There are wireless bridges that operate in licensed and unlicensed bands. Those in the licensed band are usually considered less prone to interference, because having to get and pay for a license weeds out many network operators.

However, inexpensive 802.11b-based (11M bit/sec, 2.4 GHz) bridges and, more recently, 802.11a (54M bit/sec, 5 GHz) bridges have become available in the unlicensed bands. Witness, for example, Cisco’s announcement of its $5K, 802.11a-based bridge, the Aironet 1400 Series, in June. At this juncture, the 5 GHz band is still fairly virgin territory and should be resilient to interference.
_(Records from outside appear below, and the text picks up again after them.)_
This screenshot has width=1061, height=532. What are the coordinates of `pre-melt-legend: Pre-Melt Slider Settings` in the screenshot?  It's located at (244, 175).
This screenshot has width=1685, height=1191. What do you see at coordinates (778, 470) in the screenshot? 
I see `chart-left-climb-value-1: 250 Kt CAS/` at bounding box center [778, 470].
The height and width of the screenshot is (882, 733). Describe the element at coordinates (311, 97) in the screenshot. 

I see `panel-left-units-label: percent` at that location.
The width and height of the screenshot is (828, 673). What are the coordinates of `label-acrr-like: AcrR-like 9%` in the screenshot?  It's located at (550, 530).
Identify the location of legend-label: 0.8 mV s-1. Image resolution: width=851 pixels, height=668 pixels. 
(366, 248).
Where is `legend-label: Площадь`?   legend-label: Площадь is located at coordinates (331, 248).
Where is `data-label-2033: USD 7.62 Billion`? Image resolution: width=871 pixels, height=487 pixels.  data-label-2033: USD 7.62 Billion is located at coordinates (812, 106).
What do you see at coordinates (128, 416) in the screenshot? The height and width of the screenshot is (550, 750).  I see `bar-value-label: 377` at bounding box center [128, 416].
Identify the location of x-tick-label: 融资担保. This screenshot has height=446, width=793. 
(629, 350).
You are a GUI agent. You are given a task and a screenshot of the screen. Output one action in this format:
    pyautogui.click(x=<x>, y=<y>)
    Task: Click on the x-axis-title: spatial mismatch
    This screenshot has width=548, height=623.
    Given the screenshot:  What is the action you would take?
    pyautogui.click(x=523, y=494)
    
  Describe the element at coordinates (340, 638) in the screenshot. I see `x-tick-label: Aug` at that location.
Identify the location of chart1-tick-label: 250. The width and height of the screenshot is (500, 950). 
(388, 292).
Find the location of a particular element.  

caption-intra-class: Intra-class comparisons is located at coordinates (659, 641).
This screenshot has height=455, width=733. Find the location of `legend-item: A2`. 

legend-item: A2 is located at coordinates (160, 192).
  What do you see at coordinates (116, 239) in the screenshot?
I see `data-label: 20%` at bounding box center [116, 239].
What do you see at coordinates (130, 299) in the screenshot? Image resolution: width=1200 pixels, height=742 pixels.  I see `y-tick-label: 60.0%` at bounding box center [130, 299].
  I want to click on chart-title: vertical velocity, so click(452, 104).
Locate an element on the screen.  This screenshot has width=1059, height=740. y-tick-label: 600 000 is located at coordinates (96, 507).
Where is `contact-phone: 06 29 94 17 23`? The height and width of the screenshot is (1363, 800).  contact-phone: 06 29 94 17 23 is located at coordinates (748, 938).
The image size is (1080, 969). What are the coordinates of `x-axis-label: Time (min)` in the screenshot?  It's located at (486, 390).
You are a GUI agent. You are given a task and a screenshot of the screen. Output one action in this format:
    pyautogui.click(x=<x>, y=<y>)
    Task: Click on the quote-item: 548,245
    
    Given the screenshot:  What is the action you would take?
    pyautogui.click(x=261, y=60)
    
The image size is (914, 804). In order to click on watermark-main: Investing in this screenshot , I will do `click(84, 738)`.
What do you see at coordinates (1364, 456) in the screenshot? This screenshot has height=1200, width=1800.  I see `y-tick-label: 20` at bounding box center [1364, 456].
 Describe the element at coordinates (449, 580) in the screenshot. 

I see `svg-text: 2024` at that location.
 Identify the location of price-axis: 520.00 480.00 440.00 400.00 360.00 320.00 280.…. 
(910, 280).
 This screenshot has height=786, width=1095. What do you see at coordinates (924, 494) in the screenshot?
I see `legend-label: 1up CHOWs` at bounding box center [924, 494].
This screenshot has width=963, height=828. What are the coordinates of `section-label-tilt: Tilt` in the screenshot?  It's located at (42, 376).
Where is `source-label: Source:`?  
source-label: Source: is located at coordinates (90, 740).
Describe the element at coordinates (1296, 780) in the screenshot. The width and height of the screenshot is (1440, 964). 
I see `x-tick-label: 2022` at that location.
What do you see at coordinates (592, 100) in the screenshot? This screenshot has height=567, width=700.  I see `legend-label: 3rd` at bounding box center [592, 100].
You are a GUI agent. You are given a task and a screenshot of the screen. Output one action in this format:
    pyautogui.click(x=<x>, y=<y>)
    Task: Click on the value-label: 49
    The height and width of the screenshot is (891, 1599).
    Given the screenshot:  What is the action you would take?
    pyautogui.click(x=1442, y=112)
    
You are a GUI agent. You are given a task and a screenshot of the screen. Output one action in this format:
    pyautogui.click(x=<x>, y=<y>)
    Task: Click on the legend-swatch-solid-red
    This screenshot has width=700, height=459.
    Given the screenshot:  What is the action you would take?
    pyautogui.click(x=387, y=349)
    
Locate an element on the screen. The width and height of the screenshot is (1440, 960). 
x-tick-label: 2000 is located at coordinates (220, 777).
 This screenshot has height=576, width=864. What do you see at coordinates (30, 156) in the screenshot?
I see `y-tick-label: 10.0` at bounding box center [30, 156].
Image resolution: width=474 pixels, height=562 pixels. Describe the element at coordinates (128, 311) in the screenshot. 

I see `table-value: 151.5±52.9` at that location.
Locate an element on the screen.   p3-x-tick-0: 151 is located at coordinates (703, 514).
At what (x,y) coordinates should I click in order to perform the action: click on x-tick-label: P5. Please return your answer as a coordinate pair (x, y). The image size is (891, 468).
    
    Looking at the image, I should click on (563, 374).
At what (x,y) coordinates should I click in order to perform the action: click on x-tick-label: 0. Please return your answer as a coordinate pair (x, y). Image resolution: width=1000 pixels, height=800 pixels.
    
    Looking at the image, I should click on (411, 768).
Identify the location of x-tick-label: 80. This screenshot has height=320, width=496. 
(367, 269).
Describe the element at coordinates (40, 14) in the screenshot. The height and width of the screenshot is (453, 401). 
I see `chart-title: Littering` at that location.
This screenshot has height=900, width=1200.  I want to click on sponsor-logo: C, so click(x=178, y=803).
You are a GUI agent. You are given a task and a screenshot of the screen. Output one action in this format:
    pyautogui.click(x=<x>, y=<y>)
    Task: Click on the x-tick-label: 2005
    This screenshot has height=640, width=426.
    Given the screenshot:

There is one primary differentiator between an 802.11a-based wireless bridge and an 802.11a wireless LAN access point: To be useful, wireless bridges must transmit much farther than 300-foot WLANs, a capability requiring an adjustment to the MAC layer of the 802.11 standard.

To date, each supplier has developed a unique way to extend the window of time before the transmitting bridge requires an acknowledgement receipt from the receiving bridge, thus enabling longer-distance transmissions. Now the industry is considering the emerging 802.11j standard as a common way to support the longer distances.

802.11j is the Japanese flavor of North America’s 802.11a, the 54M bit/sec, Orthogonal Frequency Division Multiplexing (OFDM)-based IEEE standard. The standard is being tweaked to work in the 4.9-5.0 GHz frequency assigned to high-speed WLANs in Japan.

The window adjustment to the MAC in 802.11j is likely to be standardized in Japan for metro-area bridging, say IEEE aficionados, and will probably also become an industry standard for worldwide 802.11-based bridges.